Notable skyscrapers include:
- Central Plaza, the third tallest skyscraper in Hong Kong, located in Wan Chai North
- Hopewell Centre

The Old Wan Chai Post Office is a declared monument. There is also the Police Museum near the junction of Stubbs Road and Peak Road.

The Stubbs Road Lookout is a viewing point of the Victoria Harbour. The famous Lovers' Stone is located on scenic Bowen Road.

Tai Yuen Street is called 'Toy Street' as this street has a lot of toy shops.

==Demographics==
According to a household survey by the Census and Statistics Department, the median household income is the second highest of Hong Kong.

As of 2021, the district has a population of 166,695 people. It's one of the most diverse districts in Hong Kong, with 75% of the population being Chinese. The largest ethnic minority groups are Filipinos (9.8%) and White (4.4%).

==Cross-harbour transport==
The first tunnel which crossed Victoria Harbour, the Cross-Harbour Tunnel opened in 1972, links the former Kellett Island, now part of Wan Chai, with Hung Hom in Kowloon.

The MTR East Rail line was extended to Admiralty in 2022, passing through Wan Chai North. The new Exhibition Centre Station was built near the Hong Kong Convention and Exhibition Centre, and a new cross-harbour tunnel was built to connect this new station to the new East Rail line platform in Hung Hom.

The Star Ferry operates a ferry route from Wan Chai Pier near Hong Kong Convention and Exhibition Centre to Tsim Sha Tsui.

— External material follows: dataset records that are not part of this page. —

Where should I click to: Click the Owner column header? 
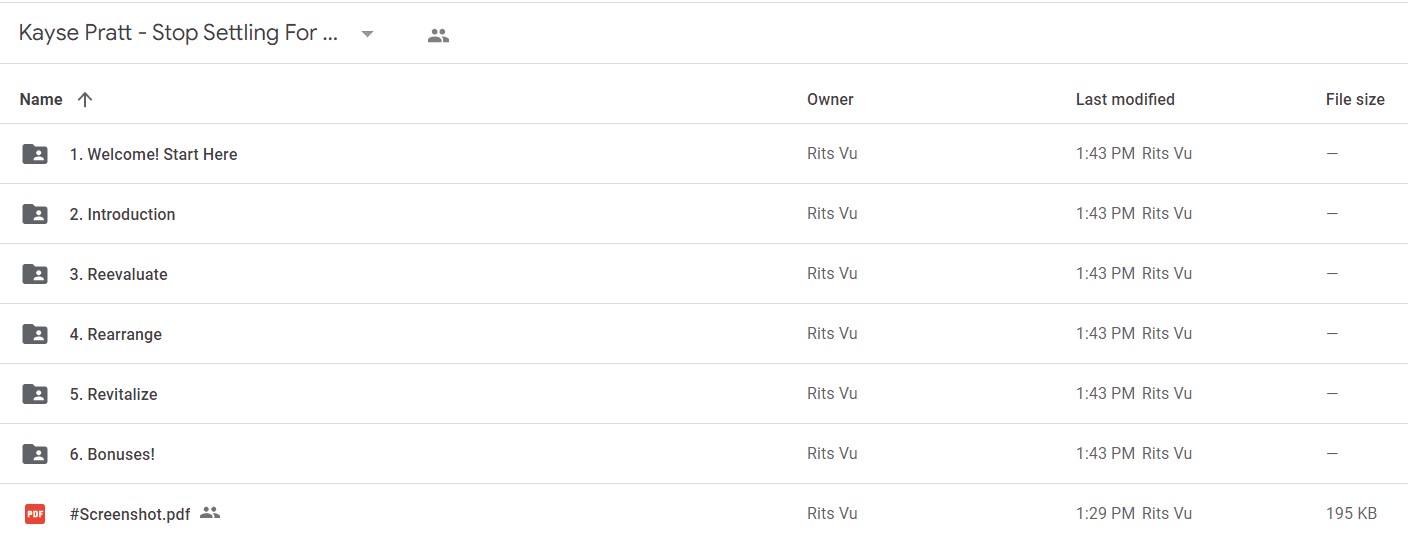[830, 99]
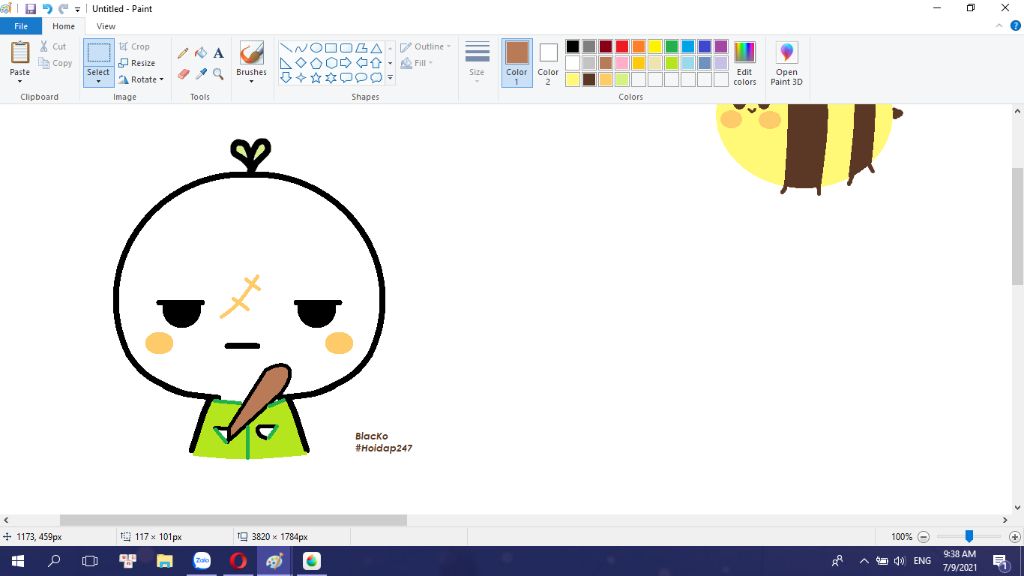The height and width of the screenshot is (576, 1024).
Task: Click the zoom in plus button
Action: point(1014,537)
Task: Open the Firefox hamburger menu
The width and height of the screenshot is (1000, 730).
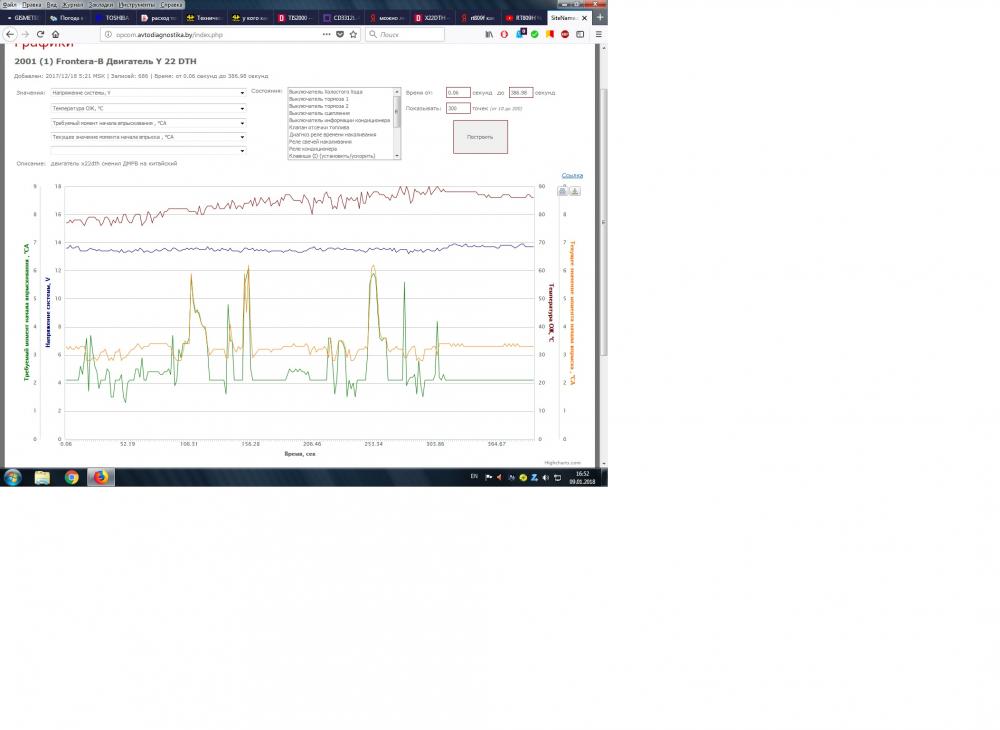Action: pos(597,34)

==Appearances in popular culture==
- The 2000 computer game Deus Ex features Wan Chai Market as the main district in the Hong Kong chapters of the game.
- Almost a third of the 2001 video game Shenmue II is spent in Wan Chai. A small portion of the city is divided into fictional quarters modelled after similar locations.
- The location of the 1957 novel and 1960 film The World of Suzie Wong is set in Wan Chai.
- The 2010 Hong Kong film Crossing Hennessy starring Jacky Cheung and Tang Wei is set in Wan Chai.